## TASK DIRECTIONS
The "Handschuhe (105, 37)" line through the end of the listing below is what to set down, word for word, and nothing else.

## DATA SUPPLIED
########
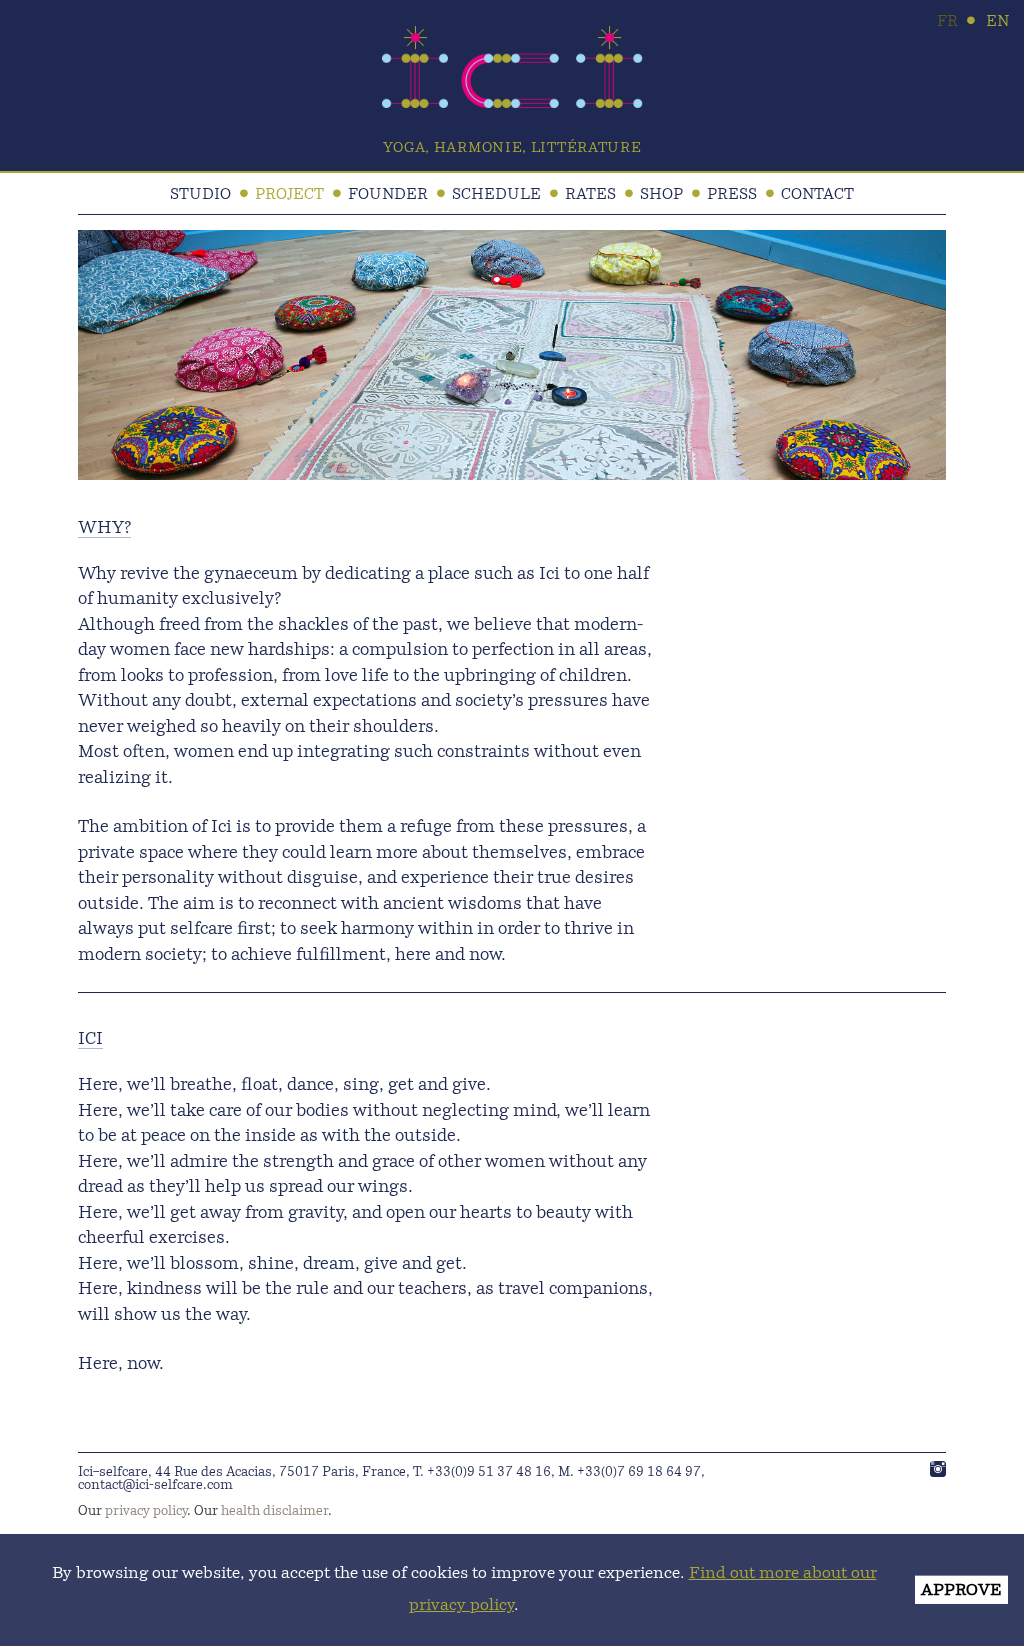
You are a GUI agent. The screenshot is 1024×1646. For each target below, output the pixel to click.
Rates (590, 195)
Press (732, 195)
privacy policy (146, 1511)
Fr (947, 22)
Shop (661, 195)
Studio (200, 195)
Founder (388, 195)
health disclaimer (274, 1511)
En (997, 22)
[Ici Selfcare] (512, 104)
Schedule (496, 195)
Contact (817, 195)
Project (289, 195)
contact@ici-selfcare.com (155, 1485)
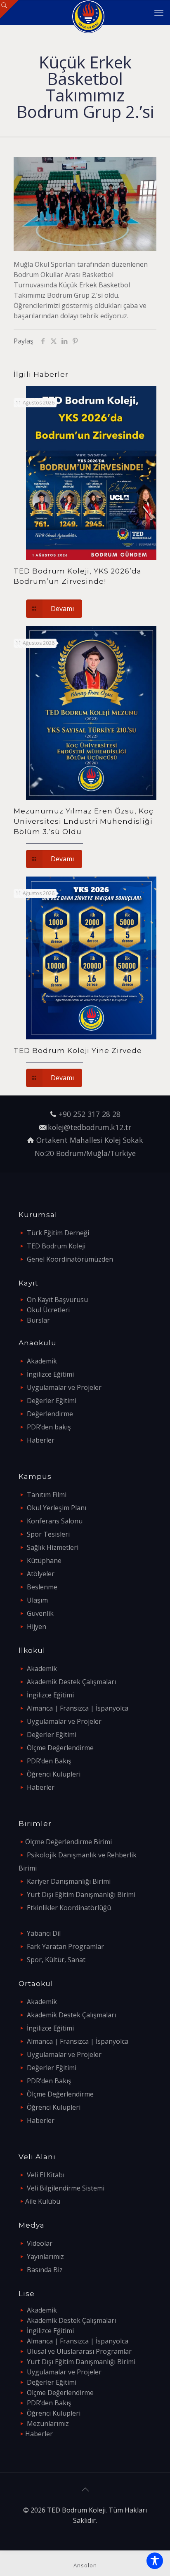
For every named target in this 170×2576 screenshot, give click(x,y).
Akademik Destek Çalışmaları (71, 1681)
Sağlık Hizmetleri (52, 1547)
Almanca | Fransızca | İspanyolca (77, 1708)
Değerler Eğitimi (51, 1400)
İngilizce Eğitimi (50, 1374)
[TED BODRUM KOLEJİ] (88, 12)
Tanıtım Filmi (46, 1494)
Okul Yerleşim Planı (56, 1507)
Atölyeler (40, 1573)
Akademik (42, 1361)
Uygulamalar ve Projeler (64, 1387)
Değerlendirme (50, 1413)
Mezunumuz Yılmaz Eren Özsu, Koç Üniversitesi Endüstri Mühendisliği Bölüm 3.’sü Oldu (83, 821)
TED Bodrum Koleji (56, 1245)
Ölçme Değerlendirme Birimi (68, 1841)
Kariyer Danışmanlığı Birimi (69, 1881)
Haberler (40, 1440)
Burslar (38, 1320)
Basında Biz (45, 2269)
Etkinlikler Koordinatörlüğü (69, 1907)
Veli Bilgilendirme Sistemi (65, 2188)
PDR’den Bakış (49, 1760)
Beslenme (42, 1586)
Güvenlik (40, 1613)
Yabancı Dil (44, 1933)
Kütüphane (44, 1560)
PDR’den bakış (49, 1426)
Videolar (39, 2243)
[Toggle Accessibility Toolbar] (155, 2561)
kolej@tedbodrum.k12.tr (89, 1127)
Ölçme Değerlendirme (60, 1747)
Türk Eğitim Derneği (58, 1232)
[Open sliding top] (9, 9)
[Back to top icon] (85, 2489)
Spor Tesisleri (48, 1534)
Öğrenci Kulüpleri (53, 1774)
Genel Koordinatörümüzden (70, 1259)
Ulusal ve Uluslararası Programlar (79, 2351)
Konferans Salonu (55, 1520)
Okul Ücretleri (48, 1309)
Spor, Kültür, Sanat (56, 1959)
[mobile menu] (159, 12)
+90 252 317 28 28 (89, 1114)
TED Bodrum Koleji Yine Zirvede (78, 1050)
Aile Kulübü (42, 2201)
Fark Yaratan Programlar (65, 1946)
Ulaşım (37, 1600)
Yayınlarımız (45, 2256)
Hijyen (36, 1626)
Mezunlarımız (48, 2423)
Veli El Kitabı (45, 2174)
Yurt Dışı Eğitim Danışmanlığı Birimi (81, 1894)
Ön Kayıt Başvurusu (57, 1299)
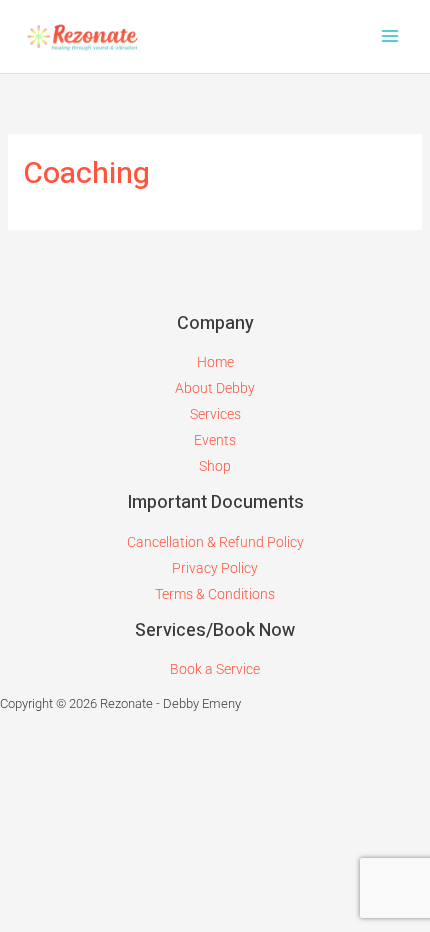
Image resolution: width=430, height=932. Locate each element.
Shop (215, 466)
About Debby (215, 388)
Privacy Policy (215, 568)
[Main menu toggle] (389, 36)
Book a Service (215, 669)
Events (215, 440)
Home (215, 362)
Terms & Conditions (215, 594)
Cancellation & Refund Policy (215, 542)
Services (215, 414)
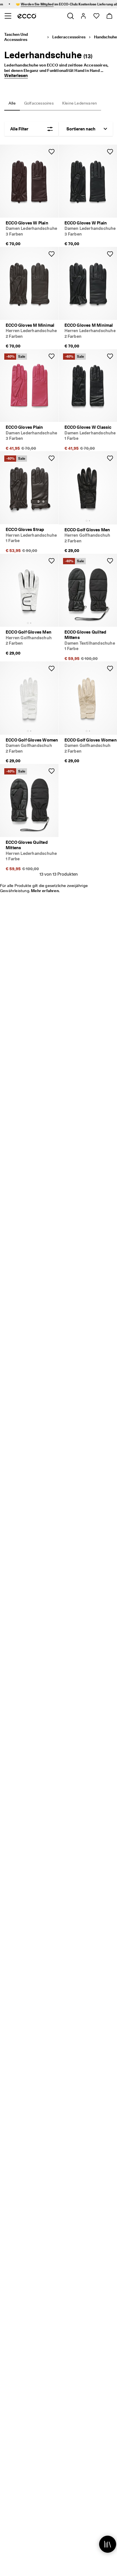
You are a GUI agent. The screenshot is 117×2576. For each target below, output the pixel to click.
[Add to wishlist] (51, 151)
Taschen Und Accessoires (16, 37)
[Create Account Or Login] (83, 16)
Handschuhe (105, 37)
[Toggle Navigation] (7, 16)
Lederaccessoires (68, 37)
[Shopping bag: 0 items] (109, 16)
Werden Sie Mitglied (27, 4)
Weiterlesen (16, 75)
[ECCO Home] (26, 16)
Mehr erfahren (45, 890)
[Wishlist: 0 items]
########
## RESPONSE FOR THIS EXERCISE
Handschuhe (105, 37)
[Toggle Navigation] (7, 16)
Lederaccessoires (68, 37)
[Shopping bag: 0 items] (109, 16)
Werden Sie Mitglied (27, 4)
Weiterlesen (16, 75)
[ECCO Home] (26, 16)
Mehr erfahren (45, 890)
[Wishlist: 0 items]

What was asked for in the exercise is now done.